Working with legal data is hard. We all know that, but this post serves
to document the many reasons why that’s the case and then delves deeply
into the ways we dealt with the problems we encountered while importing
the Lawbox donation. The data we received from Lawbox contains about
1.6M HTML files and we’ve spent the past several months working with
them to extract good meta data and then merge it with our current
corpus. This post is a long and technical one and below I’ve broken it
into two sections explaining this process: Extraction and
Merging.

Extraction

Extraction is a difficult process when working with legal data because
it’s inevitably quite dirty: Terms aren’t used consistently, there are
no reliable identifiers, formats vary across jurisdictions, and the data
was made by humans, with typos galore. To overcome these issues we use a
number of approaches ranging from hundreds of regular expressions to
clever heuristics.

The first step we take is to convert the HTML files into an in-memory
tree that we can traverse and that we can query using XPath, a variable
that contains only the text of the opinion (for later analysis), and a
variable that contains simplified versions of the HTML with any headers
or other junk stripped out.

From there, the tree, text and simplified tree get sent into various
functions that extract the following pieces of meta data:

  • Citations
  • Case name
  • Case date
  • Docket number
  • Judge(s)
  • Jurisdiction

Of these, jurisdiction and citations are by far the hardest. The others
are fairly straightforward, though dates are often missing and must be
laboriously looked up.

Citations are extracted using our standard citation finder. We’ve
described how it works in the past
(pdf), but the basic idea
is to tokenize text into valid words and then find valid reporters
within the tokens. Whenever a valid reporter is found, you then inch
backwards and forwards from it, identifying the volume, page number,
year, and any other related information.

Finding the jurisdiction relies on a collection of about 500 regular
expressions
,
each designed to find a specific court. Since the data provided by
Lawbox is rather dirty, you can see that these regular expressions do a
lot work. Unfortunately this approach isn’t enough for many
jurisdictions, and for the hard ones we go a step further.

If the regular expressions fail, the next step we take is to use the
citation information as a clue towards the jurisdiction. In many cases
it works! It’s often enough to know that a case is in the California
Appellate Reporter or the U.S. reporter. Using that information alone,
we can often figure out the hard cases.

But sometimes they’re really hard to figure out.

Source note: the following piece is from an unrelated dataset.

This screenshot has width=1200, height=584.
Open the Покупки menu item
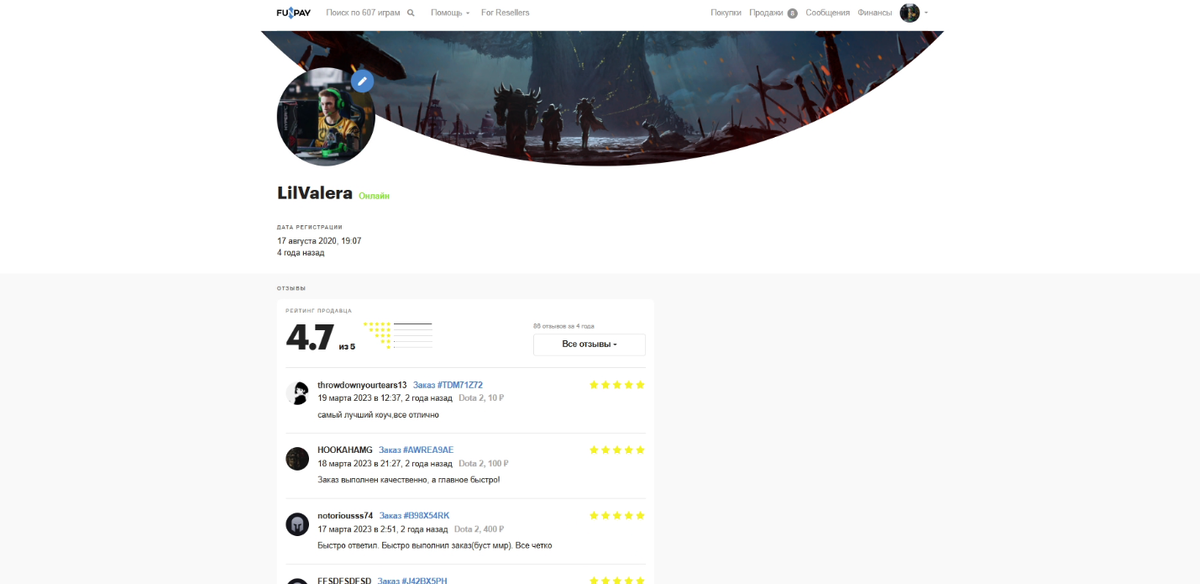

The really hard cases in the Lawbox collection describe their
jurisdiction like so: “United States District Court, D. Alabama”.
Doesn’t look hard, but, well, Alabama currently has three district
courts, the Middle, Northern and Southern, but it doesn’t have a generic
“D. Alabama” (at least not since 1824). For the rare case like this, we
developed a clever solution: We use the judge information in the case to
determine the jurisdiction. Since most judges don’t move too much
between courts, before we began importing anything we extracted all the
judges and made tallies of where they worked. Then, when we encountered
a case like the above, we said, “OK, who’s the judge in this case, and
where does he work?” In almost every case this worked very well, but in
some cases it didn’t and for those, we simply put the information in
manually.

For the remainder of the meta data fields listed, we employed similar
tricks, but these were the hardest examples. For the remainder of our
approach, you can inspect the code
itself
.
Just be careful of hairballs.

Merging

Once all of the meta data is properly extracted, the next step is to
merge it with our existing corpus, identifying duplicates and merging
them, or simply adding new cases if no duplicate was found.

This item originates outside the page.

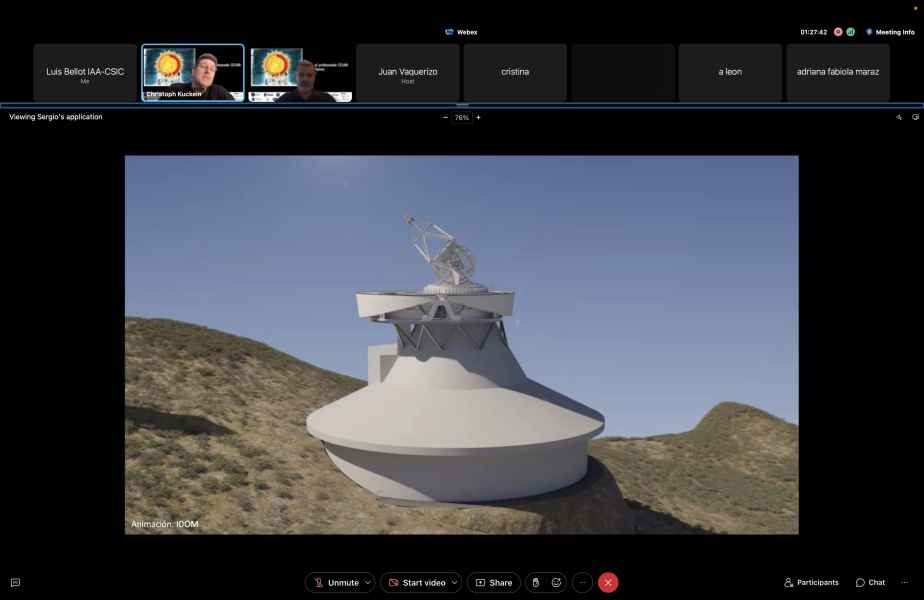Click the layout icon at far right of sharing bar
924x600 pixels.
click(x=915, y=117)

The merging process takes one of three main avenues:

  • Cases for which there cannot be a duplicate.
  • Cases for which there is exactly one duplicate.
  • Cases for which there are multiple duplicates.

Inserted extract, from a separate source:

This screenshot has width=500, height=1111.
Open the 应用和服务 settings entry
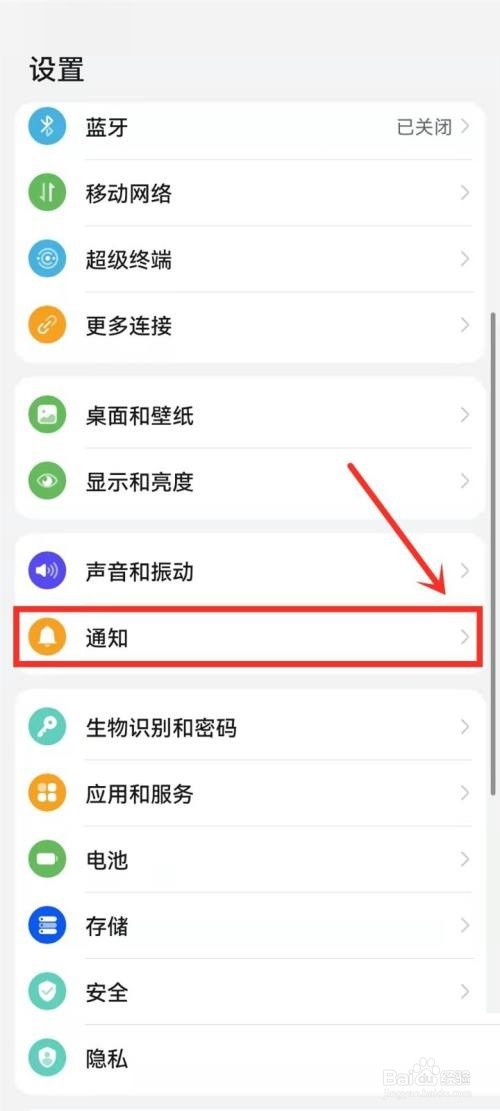pyautogui.click(x=250, y=793)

For the vast majority of the Lawbox donation, we were able to simply add
the case to our collection without further ado. We determined this by
comparing the date and jurisdiction of the new opinion to our collection
and seeing if we had any cases from that jurisdiction during that time.
If there weren’t any cases from that place and time, bingo, the new case
couldn’t be a duplicate and we could add it straightaway.

For the opinions that might have duplicates, we developed a
duplicate-detecting algorithm. The process for this algorithm is as
follows.

1: Create a set of candidate documents that might be duplicates by
searching our existing corpus. First search it for cases in the same
jurisdiction within 15 days of when it was issued and which have the
same words in their name. Since names can vary greatly, the last word of
the plaintiff and the first word in the defendant are used as queries,
but only if those words:

  • aren’t uppercase and less than three letters long (indicating an
    abbreviation);
  • aren’t words that occurs very frequently (indicating a stop word);
  • don’t contain punctuation or numbers (indicating something out of
    the norm); and
  • aren’t less than two letters long (indicating they’re an
    abbreviation).

Once this query returns, if it has results, we continue to step 2, but
if not, we try a new query using the docket number instead of the case
name. This often works, but if it fails we try one final time using the
citations. Unfortunately we can’t use the citations for all queries
because prior to this donation we did not have a good collection of
citation information.

2: Once we have some cases that our new one might be a duplicate of, we
attempt to match up the duplicates by docket number. This often works,
but if it doesn’t, we gather statistics about the items our new document
might be a duplicate of. Specifically, we gather:

  • The edit
    distance

    between our new case and each of the candidates;
  • The edit distance between the text of our case and each of the
    candidates;
  • The difference in length between our case and each of the
    candidates; and
  • The cosine
    similarity
    between
    our case and each of the candidates.

Once that’s gathered, we set it aside and move on to step three.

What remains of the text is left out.